Though last week was rather busy, I did manage to get a fair bit of reading done: I had the pleasure of perusing Azzarello and Risso's Batman: Broken City (2004), the first volume of Hickman and Dragotta's East of West (The Promise, 2013), and the second volume of Remender and Scalera's Black Science (Welcome, Nowhere; 2015). The title of this review is shamelessly stolen from Remender and Scalera's Black Science.

For their first contribution to Batman's canon, dynamic duo Azzarello and Risso channel Frank Miller to create a quaint and curious volume of comic-book noir. While seeking justice for the victim of a hired killer, Azzarello's Batman waxes theological, soliloquizing in the rain while perched upon the cornices of Risso's Gotham, a baroque monument carved out of black shadows. Broken City is not a whodunnit so much as a whydunnit: we are not delving into the mystery of the murderer's identity – it is not at all a mystery; Batman tells us outright: it was Croc. We are instead made to wonder about the motivation of the person who ordered the hit, and forced to to consider what it means to share our fallen world with such monsters.

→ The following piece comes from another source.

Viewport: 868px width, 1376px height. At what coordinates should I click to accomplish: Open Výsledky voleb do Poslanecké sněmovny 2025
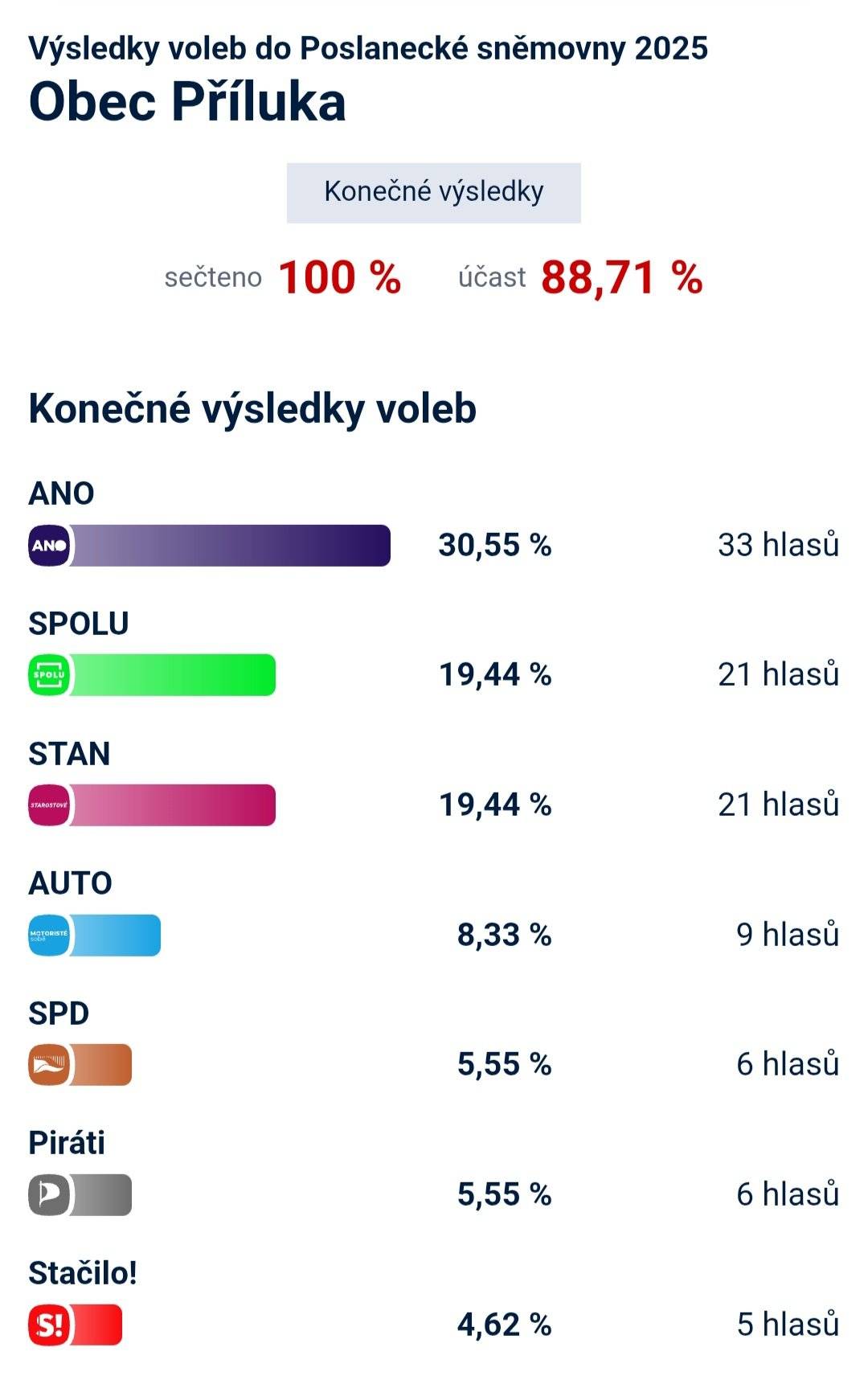[369, 50]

♀♀♀: Batman follows the trail of evidence through Gotham's underworld, repeatedly running into the mistress of a suspect, a woman named Margo Farr, who becomes something of a deuteragonist. Margo is clearly a "dame" after Frank Miller's heart; though coy to the point of cloying on her first meeting with the Dark Knight, she becomes bristly and evasive after he brushes off her advances. It is perhaps not entirely irrelevant to point out that all the women in Broken City are either murder victims or connected to the mob, often both.
0: This comic is not explicitly LGBTQA-inclusive.
πππ: Batman's most capable ally is detective Crispus Allen (whose name is inexplicably misspelled "Crispis"). His dialogue lays out more character than is customary for a character whose chief purpose is to disclose plot-precipitating information; much to his credit, Detective Allen is not exactly eager to trade notes with a vigilante. Azzarello introduces two Japanese mobsters named Fat Man and Little Boy, the former an amalgamation of sumo and yakuza, the latter a ninja with hints of geisha. Cringe-worthy as such characterization may seem to certain readers, Fat Man and Little Boy have at least some merit insofar as they manage to knock out the Batman.

For the first volume of East of West, Hickman delivers a very peculiar mash-up of alternate history and eschatology with a hint of King's Dark Tower series. In the aftermath of a mysterious cataclysm, North America was divided into seven warring nations. Wishing to exact vengeance upon the secret cabal of America's heads of states for the murder of his paramour, Death deserts his fellow Horsemen of the Apocalypse to exact his vengeance – oblivious to whatever part he may be playing in the prophesied End of the World.

♀♀: Through Hu interactions with her sister Xiaolian (Death's paramour), the reader catches a glimpse of a fraught, lifelike relationship.
0: This comic is not explicitly LGBTQA-inclusive.
ππππ: East of West's America – like actual America – is a land of immigrants: ethnically diverse and torn apart by racial tensions. Though they say very little, Nick Dragotta manages to infuse Wolf and Crow with a kind of sombre dignity that transcends stereotypes about America's First Nations.

Black Science's second volume unravels the skeins of fate and deception even further than the first, uncovering motivations which even the most astute reader could hardly have suspected and, in the process, redeeming characters with whom there was previously very little reason to sympathize. While the accursed Pillar is still forcing the dimensionauts to jump from world to world, Remender's formula has not gotten stale; Scalera's surrealistic landscapes do not fail to impress.

: Women dimensionauts continue to argue; Pia shows more determination than before.
0: This comic is not explicitly LGBTQA-inclusive.
ππππ: Welcome, Nowhere provides a great deal of backstory, including the origins of Kadir and the Native-American Techno-Shaman; both characters play increasingly significant roles.